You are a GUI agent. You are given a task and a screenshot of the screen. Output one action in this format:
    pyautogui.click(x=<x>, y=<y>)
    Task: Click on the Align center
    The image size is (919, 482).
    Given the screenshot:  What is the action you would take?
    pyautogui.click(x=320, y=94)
-------------------------
WHAT IS EXPECTED: Return each line from the records above that contains the word "action".

TASK ANSWER:
You are a GUI agent. You are given a task and a screenshot of the screen. Output one action in this format:
    Given the screenshot:  What is the action you would take?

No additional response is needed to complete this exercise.